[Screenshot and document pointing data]

=====

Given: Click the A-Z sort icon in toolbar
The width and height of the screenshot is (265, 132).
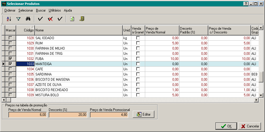Looking at the screenshot, I should (x=9, y=19).
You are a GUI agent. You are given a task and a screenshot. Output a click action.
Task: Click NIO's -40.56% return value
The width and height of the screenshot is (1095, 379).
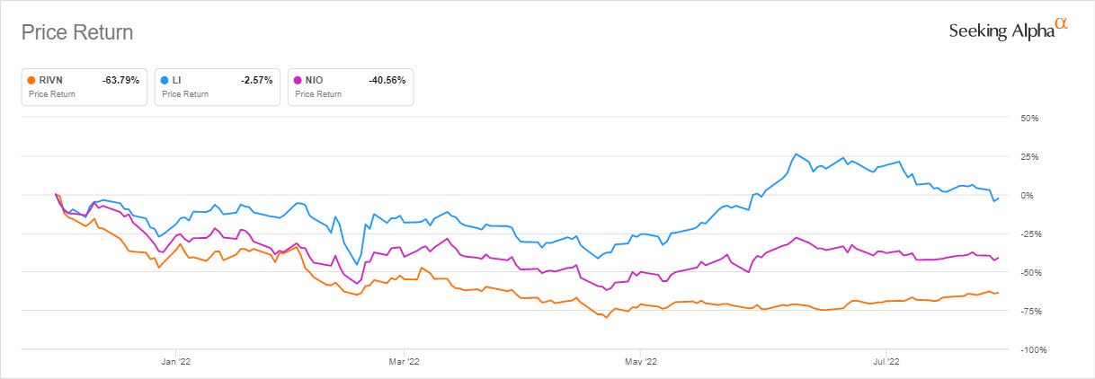(x=387, y=81)
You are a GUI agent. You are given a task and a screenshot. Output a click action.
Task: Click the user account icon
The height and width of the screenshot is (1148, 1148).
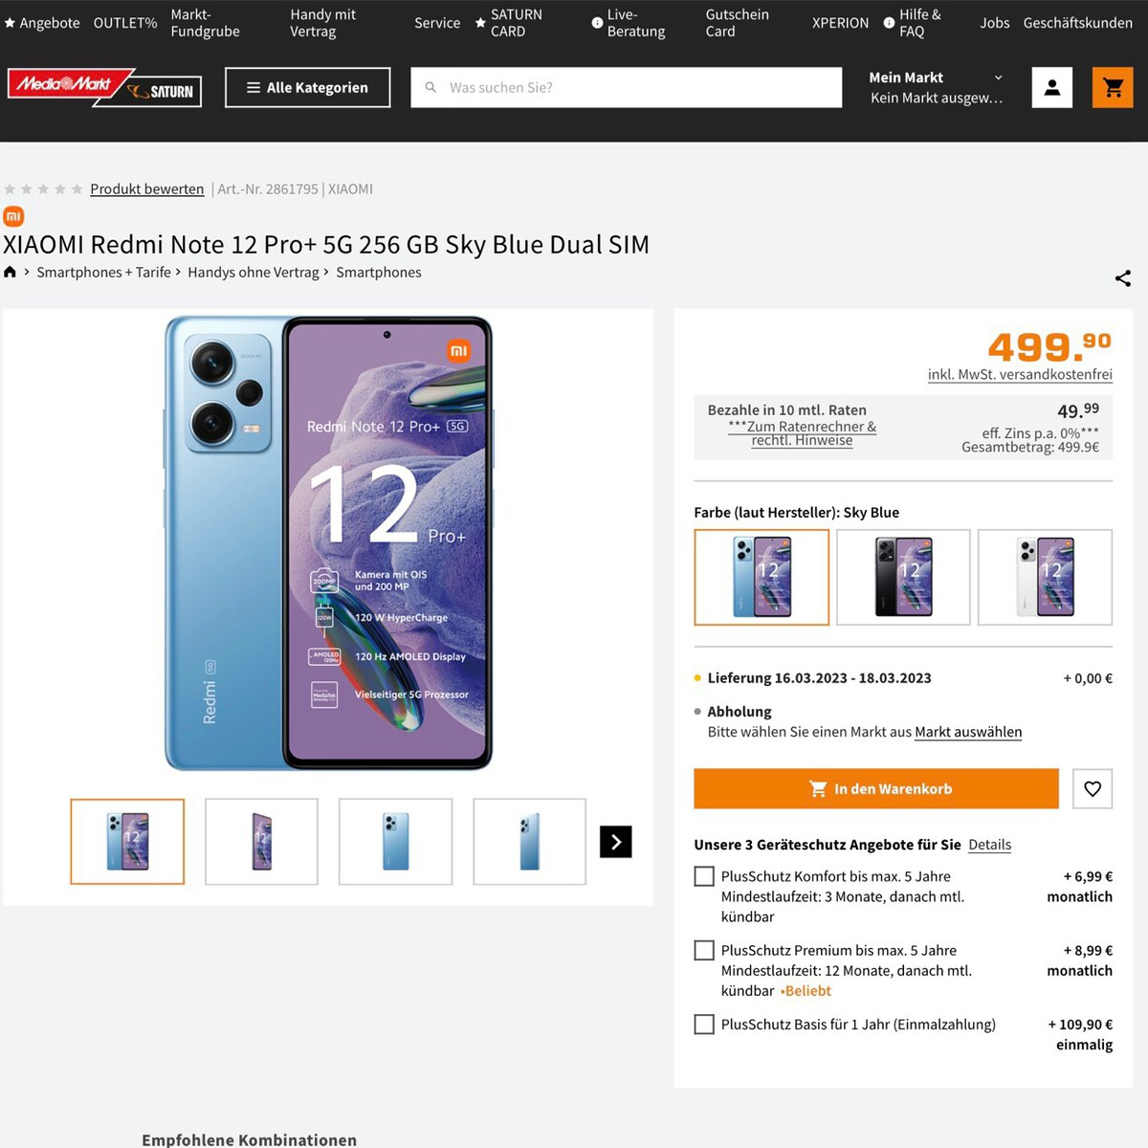tap(1052, 88)
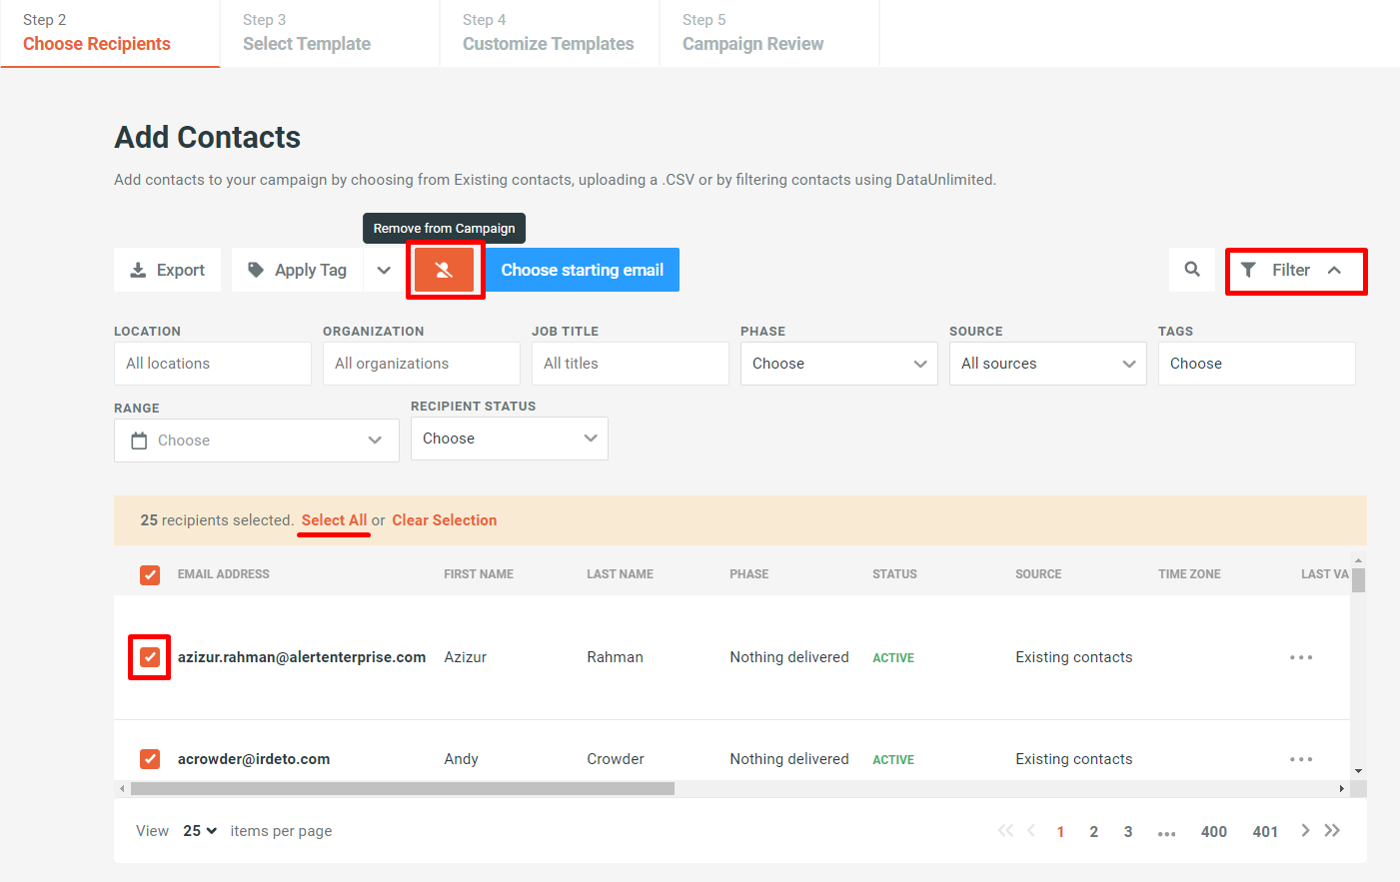The height and width of the screenshot is (882, 1400).
Task: Click the Remove from Campaign icon
Action: pyautogui.click(x=445, y=269)
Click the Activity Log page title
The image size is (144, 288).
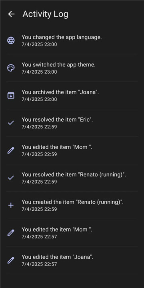(45, 14)
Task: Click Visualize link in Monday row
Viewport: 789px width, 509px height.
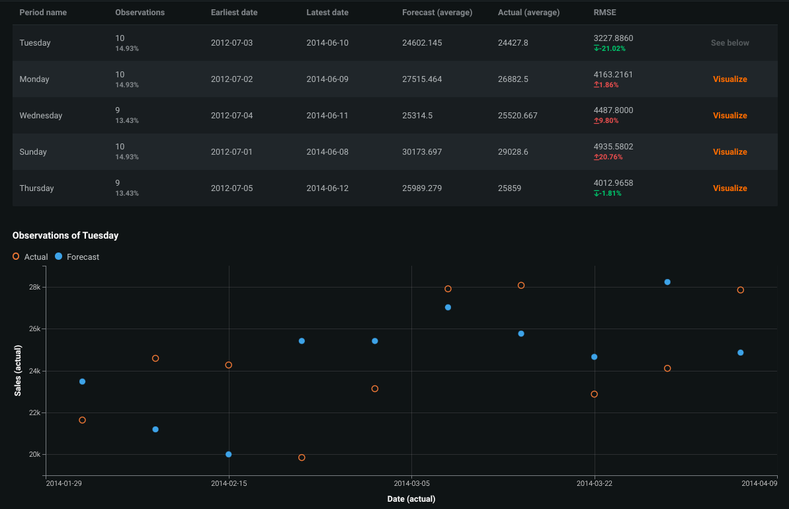Action: [x=729, y=79]
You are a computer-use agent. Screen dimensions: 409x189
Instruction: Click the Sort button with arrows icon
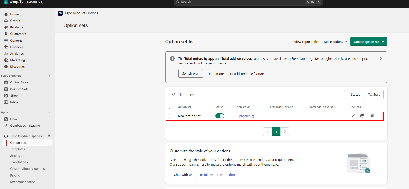[374, 95]
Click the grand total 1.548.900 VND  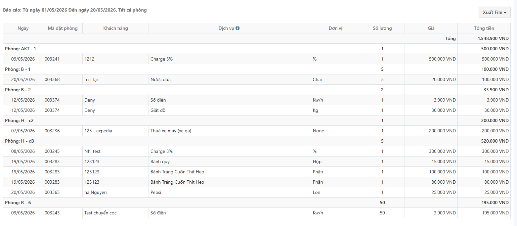(493, 38)
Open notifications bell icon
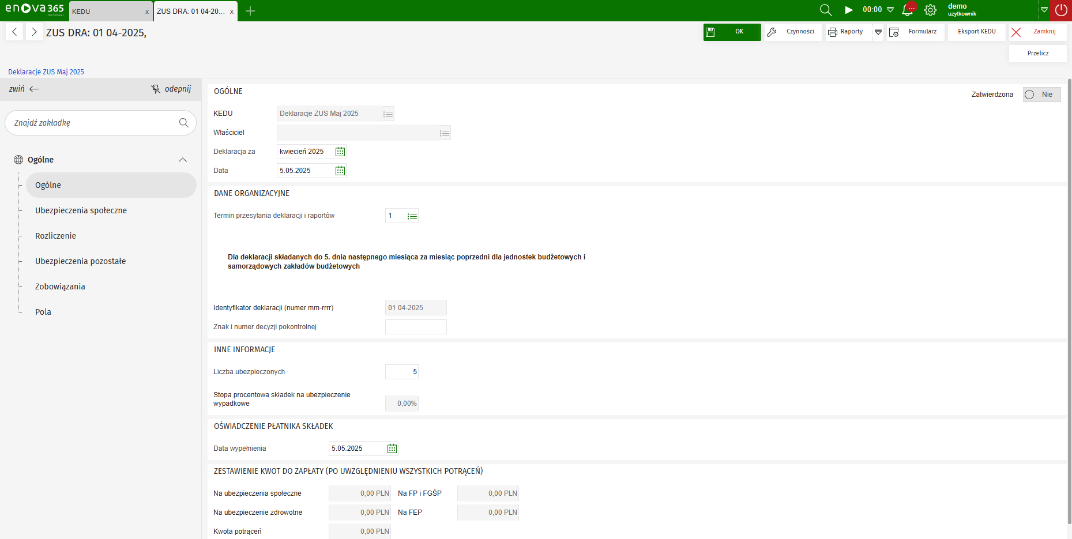Viewport: 1072px width, 539px height. point(908,10)
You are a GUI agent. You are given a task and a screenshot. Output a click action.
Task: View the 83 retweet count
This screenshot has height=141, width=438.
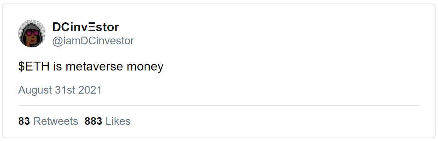click(x=24, y=121)
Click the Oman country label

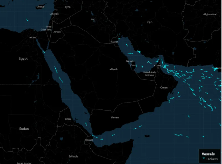[x=164, y=87]
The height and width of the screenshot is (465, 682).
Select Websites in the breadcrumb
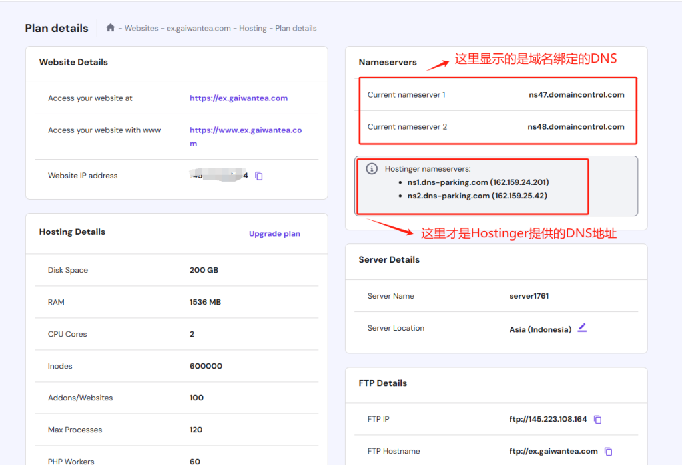141,28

=====

Written exercise: Please render the stretch from the start of the records through the line containing "(x=387, y=81)" as a Markdown table with the columns Row and Line, numbering each line and skipping blank ones. Leave the pictures out.

Response to this exercise:
| Row | Line |
|---|---|
| 1 | Given: Click the A-Z sort icon in toolbar |
| 2 | The width and height of the screenshot is (265, 132). |
| 3 | Looking at the screenshot, I should (x=9, y=19). |
| 4 | You are a GUI agent. You are given a task and a screenshot. Output a click action. |
| 5 | Task: Click NIO's -40.56% return value |
| 6 | The width and height of the screenshot is (1095, 379). |
| 7 | (x=387, y=81) |